Selasa, 24 Januari 2012

DEMOKRASI DAN KEKERASAN DI PAPUA


Pada 1998 ketika Soeharto jatuh dan rejim Orde Baru runtuh, peluang lebih besar terbuka bagi tumbuhnya kepemimpinan sipil dan gerakan Pro-Demokrasi pada umumnya. Tetapi momentum ini tidak melapangkan proses demokratisasi di Papua. Justru di tahun itu, gerakan demokrasi dimanfaatkan dan dibelokkan dalam wujud baru berupa tuntutan kemerdekaan. Gerakan ini ditandai secara dominan dengan pernyataan tuntutan kemerdekaan dan pengibaran bendera. Gerakan Pro-Demokrasi mulai kehilangan momentumnya ketika pengibaran bendera semakin marak, isu HAM tenggelam, dan pimpinan terkemuka Amungme dan sekaligus Papua Thomas Beanal dalam acara tatap muka dengan Presiden Habibie pada Februari 1999 menuntut dikembalikannya kemerdekaan Papua dan menolak berpartisipasi dalam Pemilu 1999.
Proses itu terus berlanjut hingga sekarang, sehingga bisa dikatakan bahwa sepertinya penyelesaian politik di Papua akan mengalami kebuntuan yang serius. Kekerasan menjadi kendala pertama dan utama. Setiap kasus kekerasan baik yang dilakukan oleh oknum TNI dan Polri; pelaku, pendukung, dan simpatisan OPM, warga pendatang, serta masyarakat lainnya yang ada di sana memberikan sumbangan pada penyempitan ruang dialog baik yang bersifat horizontal maupun vertikal. 

            Dominasi kekerasan – seperti yang belakangan menjadi marak kembali – sebagai jawaban setiap masalah,  juga memperkecil ruang bagi pemerintah daerah untuk menjalankan program-program pembangunan yang dapat memperbaiki keadaan sosial ekonomi rakyat Papua. UU Otsus yang bertujuan untuk pengembangan dan pembangunan di Papua mengalami kendala sangat besar. Pertama, birokrasi pemerintah daerah baik propinsi, kabupaten, dan kecamatan mengalami kelumpuhan dan disfungsi. Kedua, kenyataan itu diperburuk oleh ketidakpercayaan rakyat Papua pada birokrasi dan kecenderungan resistan terhadap program-program pembangunan yang dijalankan oleh pemerintah dan menimbulkan gelombang protes.

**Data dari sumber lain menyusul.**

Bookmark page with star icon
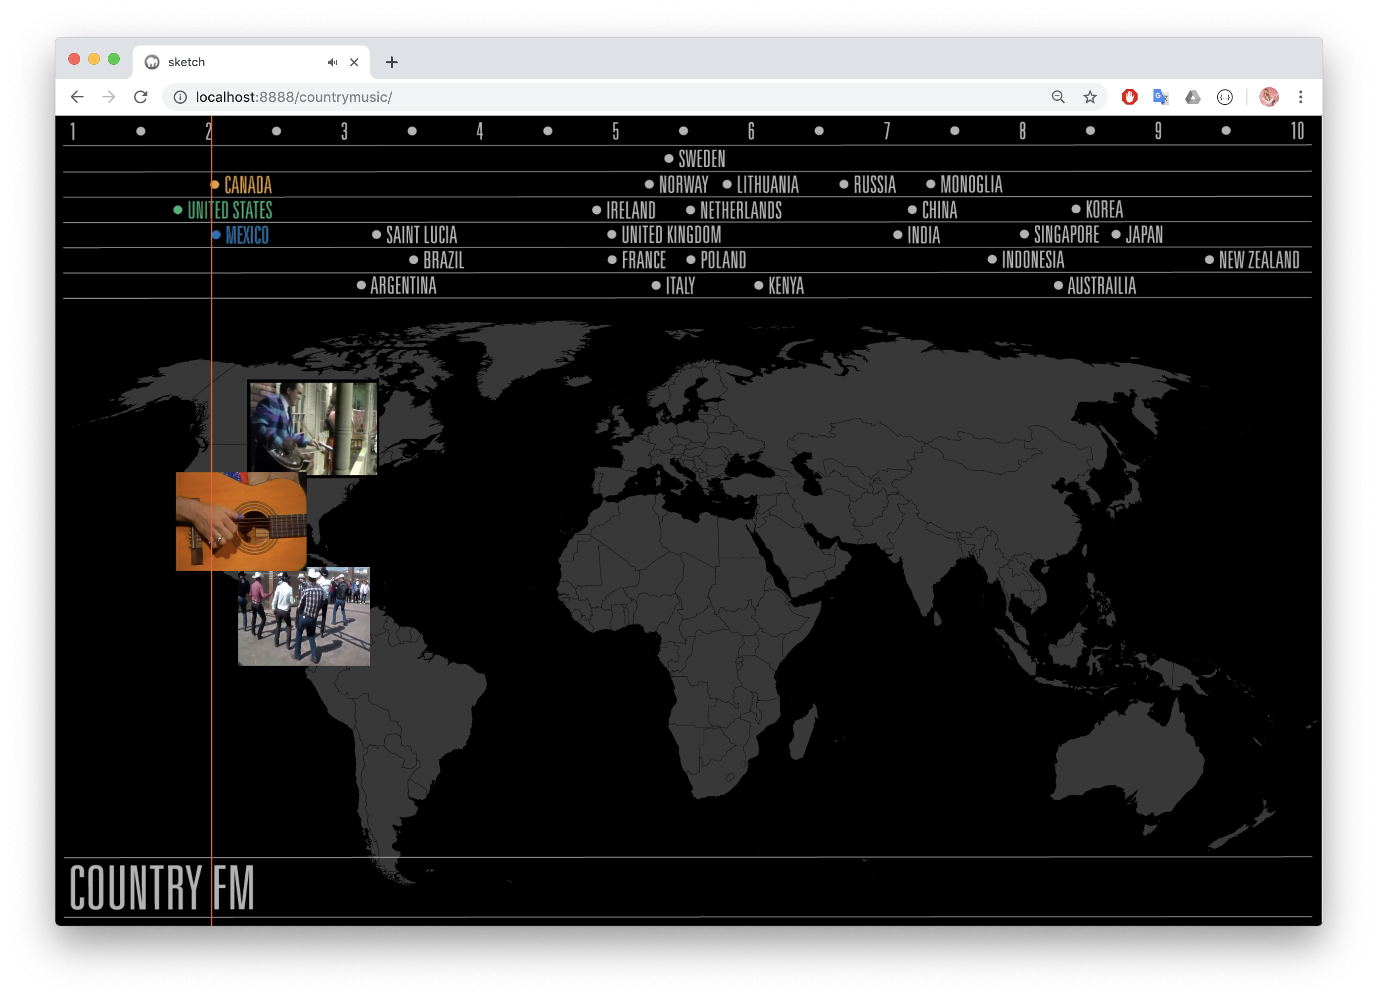Image resolution: width=1378 pixels, height=999 pixels. pos(1090,97)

Belum lagi perilaku korup yang dilakukan oleh para pejabat daerah, menjadi semakin menambah dafta panjang ketidakberhasilan Otsus untuk menyejahterakan rakyat Papua.
            Jalan ke arah dialog, negosiasi, rekonsiliasi, dan praktik politik bersama yang lebih demokratis masih tetap merupakan mimpi. Yang paling mungkin dapat dibayangkan dari perkembangan politik di Papua adalah pertarungan-pertarungan politik yang mengandalkan kekerasan. Keberadaan dan sikap ‘perang’ OPM yang ditujukan kepada institusi keamanan RI memberi arti perluasan ruang-ruang kekerasan baru. Kebencian warga Papua terhadap pendatang pada satu sisi, dan ketakutan pendatang pada orang Papua pada sisi lainnya, akan semakin berkembang karena kemampuan politik kedua pihak yang lemah sehingga tidak terjadi negosiasi politik. Kekerasan warga Papua terhadap pendatang tentunya akan dibalas pula oleh warga pendatang. 

            Akankah Papua berhasil merdeka sebagai negara sendiri atau kah ia akan tetap menjadi bagian dari Republik Indonesia? Jawabannya barangkali masih jauh dan butuh waktu, tetapi pada saat yang sama korban jiwa akan terus berjatuhan. Setiap kekerasan yang satu akan mengundang kekerasan lainnya. Semakin banyak kekerasan itu semakin tumpul inisiatif-inisiatif untuk membangun dialog, negosiasi, dan penyelesaian yang damai dan adil. Sementara itu upaya untuk membangun demokrasi dan perdamaian harus kembali dibangun dari puing-puing kekerasan itu.